Below is a screen shot of the working model:

Image

The model above creates the map below:

Image

In Malcolm’s Figure 5, it is evident that Malcolm used a smaller cell size (0.416666) rather then the bigger cell size we used in our model (0.833333). Therefore, in order to replicate Malcolm’s outcomes, I added a parameter in the model to allow the user to input a cell size. Below is a screen shot of the working model with the added parameter:

Image

Discussion

Cell Size: Malcolm et al. used a cell size of 0.416666, which does not match the cell size of the traditional authorities layer. Therefore, this would produce an error seeing as Malcolm added specificity to data which didn’t actually exist in the layer. Our map, with a cell size of 0.8333 retains the integrity of the original data.
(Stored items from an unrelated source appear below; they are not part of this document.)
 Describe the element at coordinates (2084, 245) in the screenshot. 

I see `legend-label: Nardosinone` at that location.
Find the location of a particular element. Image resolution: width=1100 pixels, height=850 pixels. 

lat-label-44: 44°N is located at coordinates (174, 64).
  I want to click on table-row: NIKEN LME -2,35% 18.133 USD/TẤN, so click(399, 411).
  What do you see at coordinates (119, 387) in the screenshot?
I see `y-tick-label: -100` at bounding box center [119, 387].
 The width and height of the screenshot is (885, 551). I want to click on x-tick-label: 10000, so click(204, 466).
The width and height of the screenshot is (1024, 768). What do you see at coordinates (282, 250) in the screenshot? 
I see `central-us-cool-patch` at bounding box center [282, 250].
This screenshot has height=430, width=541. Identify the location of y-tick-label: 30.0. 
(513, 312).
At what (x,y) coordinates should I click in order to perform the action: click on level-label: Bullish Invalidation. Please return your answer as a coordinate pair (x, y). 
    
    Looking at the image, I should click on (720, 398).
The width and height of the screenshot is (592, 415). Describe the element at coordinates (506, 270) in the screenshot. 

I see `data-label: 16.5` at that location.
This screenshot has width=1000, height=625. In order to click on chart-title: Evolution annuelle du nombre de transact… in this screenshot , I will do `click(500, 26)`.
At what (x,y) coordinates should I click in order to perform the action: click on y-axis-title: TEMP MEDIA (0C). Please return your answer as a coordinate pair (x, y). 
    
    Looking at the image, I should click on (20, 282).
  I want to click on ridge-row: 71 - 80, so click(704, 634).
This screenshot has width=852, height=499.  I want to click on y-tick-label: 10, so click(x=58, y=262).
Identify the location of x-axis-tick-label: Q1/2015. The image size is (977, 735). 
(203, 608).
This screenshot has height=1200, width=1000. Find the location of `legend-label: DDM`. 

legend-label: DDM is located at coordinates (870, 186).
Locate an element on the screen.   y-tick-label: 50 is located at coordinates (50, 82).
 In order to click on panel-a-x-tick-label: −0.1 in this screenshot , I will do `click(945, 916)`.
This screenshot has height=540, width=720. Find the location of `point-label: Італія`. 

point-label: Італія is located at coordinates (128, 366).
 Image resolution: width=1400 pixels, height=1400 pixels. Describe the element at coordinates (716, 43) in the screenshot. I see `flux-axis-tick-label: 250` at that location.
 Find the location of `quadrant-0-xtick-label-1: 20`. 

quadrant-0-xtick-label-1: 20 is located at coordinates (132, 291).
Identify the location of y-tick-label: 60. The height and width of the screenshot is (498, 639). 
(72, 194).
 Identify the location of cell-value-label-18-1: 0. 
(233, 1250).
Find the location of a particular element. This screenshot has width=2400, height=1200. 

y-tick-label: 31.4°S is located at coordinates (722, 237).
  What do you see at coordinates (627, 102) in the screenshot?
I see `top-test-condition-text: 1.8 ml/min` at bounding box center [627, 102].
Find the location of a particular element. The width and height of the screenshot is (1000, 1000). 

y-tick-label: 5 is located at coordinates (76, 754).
Quantiles: Malcolmb et al. stated that each DHS survey category was broken into quantiles, meaning the scores in each category were assigned a value from 1 through 5. Lower values represent low resiliency/more vulnerability, and high values represent high resiliency/low vulnerability. As a class, we could not figure out how Malcomb assigned quantile scores to boolean data. For example, the category “owns a cell phone” is boolean data because the answers consist of either “yes” or “no.” Grouping “yes” or “no” data into quantiles is not logical. No where in the paper did Malcolmb explicity explain how boolean data was incorporated into the adaptative capacity scores. Furthermore, one of my classmates, Robert Kelley mentioned that Malcolmb et al. mentioned the use of quantiles, implying 1 - 5 grouping, but in another section of the paper mentioned grouping the data from 0-5. This sort of detail is crucial for the reproducibility of the study.

Data: Obviously, we could only complete 80% of Malcolmb et al.’s model since 20% of the data was inaccessible to our class. Therefore, this study is determined not reproducible for our situation. Even if we were able to access all the data for the study, Malcolmb et al.’s methodology leaves the user confused about key parameters and steps in the process.